■ **PROBLEM REQUIREMENTS**
Write every record out again exactly as given.

■ **MATERIAL FOR THE TASK**
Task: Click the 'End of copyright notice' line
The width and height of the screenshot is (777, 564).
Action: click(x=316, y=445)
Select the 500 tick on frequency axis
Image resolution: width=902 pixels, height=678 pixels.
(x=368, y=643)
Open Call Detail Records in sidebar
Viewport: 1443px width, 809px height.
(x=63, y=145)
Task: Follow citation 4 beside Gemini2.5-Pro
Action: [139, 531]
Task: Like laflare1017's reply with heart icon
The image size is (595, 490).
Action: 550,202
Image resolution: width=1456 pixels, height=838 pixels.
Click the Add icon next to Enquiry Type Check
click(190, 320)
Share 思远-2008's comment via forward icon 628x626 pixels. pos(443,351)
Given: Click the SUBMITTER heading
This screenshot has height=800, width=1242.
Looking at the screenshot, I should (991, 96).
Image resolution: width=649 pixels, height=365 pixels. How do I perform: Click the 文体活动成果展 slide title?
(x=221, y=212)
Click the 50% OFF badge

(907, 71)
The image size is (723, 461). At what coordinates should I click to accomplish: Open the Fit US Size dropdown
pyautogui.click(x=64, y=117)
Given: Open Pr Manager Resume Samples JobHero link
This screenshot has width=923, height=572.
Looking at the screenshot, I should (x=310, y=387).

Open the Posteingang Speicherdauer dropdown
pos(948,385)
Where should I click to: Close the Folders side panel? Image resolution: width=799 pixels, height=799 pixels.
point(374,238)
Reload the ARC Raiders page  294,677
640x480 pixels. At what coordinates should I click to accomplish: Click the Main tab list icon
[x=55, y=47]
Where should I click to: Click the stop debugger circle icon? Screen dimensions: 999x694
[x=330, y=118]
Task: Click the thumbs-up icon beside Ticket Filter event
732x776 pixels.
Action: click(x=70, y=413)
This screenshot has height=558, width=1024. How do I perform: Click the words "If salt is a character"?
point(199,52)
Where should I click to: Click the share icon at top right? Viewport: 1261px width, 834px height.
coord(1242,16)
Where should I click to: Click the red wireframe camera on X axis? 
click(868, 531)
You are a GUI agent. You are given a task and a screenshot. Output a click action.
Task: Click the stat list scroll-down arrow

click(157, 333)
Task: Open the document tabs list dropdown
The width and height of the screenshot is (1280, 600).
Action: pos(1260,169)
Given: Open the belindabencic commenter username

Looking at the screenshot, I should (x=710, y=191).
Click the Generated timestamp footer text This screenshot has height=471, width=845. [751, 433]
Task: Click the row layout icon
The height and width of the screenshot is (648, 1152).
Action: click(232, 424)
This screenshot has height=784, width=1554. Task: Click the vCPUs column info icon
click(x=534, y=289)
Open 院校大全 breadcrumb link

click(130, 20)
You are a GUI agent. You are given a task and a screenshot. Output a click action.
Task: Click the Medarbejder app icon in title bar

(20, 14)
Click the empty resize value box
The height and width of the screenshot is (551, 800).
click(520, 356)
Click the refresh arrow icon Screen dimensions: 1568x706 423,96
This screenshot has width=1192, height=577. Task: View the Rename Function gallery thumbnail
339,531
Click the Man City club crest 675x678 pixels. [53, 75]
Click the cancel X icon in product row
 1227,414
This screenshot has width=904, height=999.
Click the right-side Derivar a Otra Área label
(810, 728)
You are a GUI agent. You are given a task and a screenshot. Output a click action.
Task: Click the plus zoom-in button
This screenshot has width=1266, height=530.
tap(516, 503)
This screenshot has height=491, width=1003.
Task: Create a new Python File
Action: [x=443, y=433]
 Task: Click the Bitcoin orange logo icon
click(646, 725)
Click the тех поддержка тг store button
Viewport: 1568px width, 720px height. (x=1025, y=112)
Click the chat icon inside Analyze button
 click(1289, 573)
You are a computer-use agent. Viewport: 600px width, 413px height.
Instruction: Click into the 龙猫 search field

■ **EXERCISE RESPONSE**
Task: Click the 'End of copyright notice' line
The width and height of the screenshot is (777, 564).
Action: click(x=316, y=445)
Select the 500 tick on frequency axis
Image resolution: width=902 pixels, height=678 pixels.
(x=368, y=643)
Open Call Detail Records in sidebar
Viewport: 1443px width, 809px height.
(x=63, y=145)
Task: Follow citation 4 beside Gemini2.5-Pro
Action: [139, 531]
Task: Like laflare1017's reply with heart icon
The image size is (595, 490).
Action: 550,202
Image resolution: width=1456 pixels, height=838 pixels.
Click the Add icon next to Enquiry Type Check
click(190, 320)
Share 思远-2008's comment via forward icon 628x626 pixels. pos(443,351)
Given: Click the SUBMITTER heading
This screenshot has height=800, width=1242.
Looking at the screenshot, I should (991, 96).
Image resolution: width=649 pixels, height=365 pixels. How do I perform: Click the 文体活动成果展 slide title?
(x=221, y=212)
Click the 50% OFF badge

(907, 71)
The image size is (723, 461). At what coordinates should I click to accomplish: Open the Fit US Size dropdown
pyautogui.click(x=64, y=117)
Given: Open Pr Manager Resume Samples JobHero link
This screenshot has width=923, height=572.
Looking at the screenshot, I should (x=310, y=387).

Open the Posteingang Speicherdauer dropdown
pos(948,385)
Where should I click to: Close the Folders side panel? Image resolution: width=799 pixels, height=799 pixels.
point(374,238)
Reload the ARC Raiders page  294,677
640x480 pixels. At what coordinates should I click to accomplish: Click the Main tab list icon
[x=55, y=47]
Where should I click to: Click the stop debugger circle icon? Screen dimensions: 999x694
[x=330, y=118]
Task: Click the thumbs-up icon beside Ticket Filter event
732x776 pixels.
Action: click(x=70, y=413)
This screenshot has height=558, width=1024. How do I perform: Click the words "If salt is a character"?
point(199,52)
Where should I click to: Click the share icon at top right? Viewport: 1261px width, 834px height.
coord(1242,16)
Where should I click to: Click the red wireframe camera on X axis? 
click(868, 531)
You are a GUI agent. You are given a task and a screenshot. Output a click action.
Task: Click the stat list scroll-down arrow

click(157, 333)
Task: Open the document tabs list dropdown
The width and height of the screenshot is (1280, 600).
Action: pos(1260,169)
Given: Open the belindabencic commenter username

Looking at the screenshot, I should (x=710, y=191).
Click the Generated timestamp footer text This screenshot has height=471, width=845. [751, 433]
Task: Click the row layout icon
The height and width of the screenshot is (648, 1152).
Action: click(232, 424)
This screenshot has height=784, width=1554. Task: Click the vCPUs column info icon
click(x=534, y=289)
Open 院校大全 breadcrumb link

click(130, 20)
You are a GUI agent. You are given a task and a screenshot. Output a click action.
Task: Click the Medarbejder app icon in title bar

(20, 14)
Click the empty resize value box
The height and width of the screenshot is (551, 800).
click(520, 356)
Click the refresh arrow icon Screen dimensions: 1568x706 423,96
This screenshot has width=1192, height=577. Task: View the Rename Function gallery thumbnail
339,531
Click the Man City club crest 675x678 pixels. [53, 75]
Click the cancel X icon in product row
 1227,414
This screenshot has width=904, height=999.
Click the right-side Derivar a Otra Área label
(810, 728)
You are a GUI agent. You are given a task and a screenshot. Output a click action.
Task: Click the plus zoom-in button
This screenshot has width=1266, height=530.
tap(516, 503)
This screenshot has height=491, width=1003.
Task: Create a new Python File
Action: [x=443, y=433]
 Task: Click the Bitcoin orange logo icon
click(646, 725)
Click the тех поддержка тг store button
Viewport: 1568px width, 720px height. (x=1025, y=112)
Click the chat icon inside Analyze button
 click(1289, 573)
You are a computer-use agent. Viewport: 600px width, 413px height.
Instruction: Click into the 龙猫 search field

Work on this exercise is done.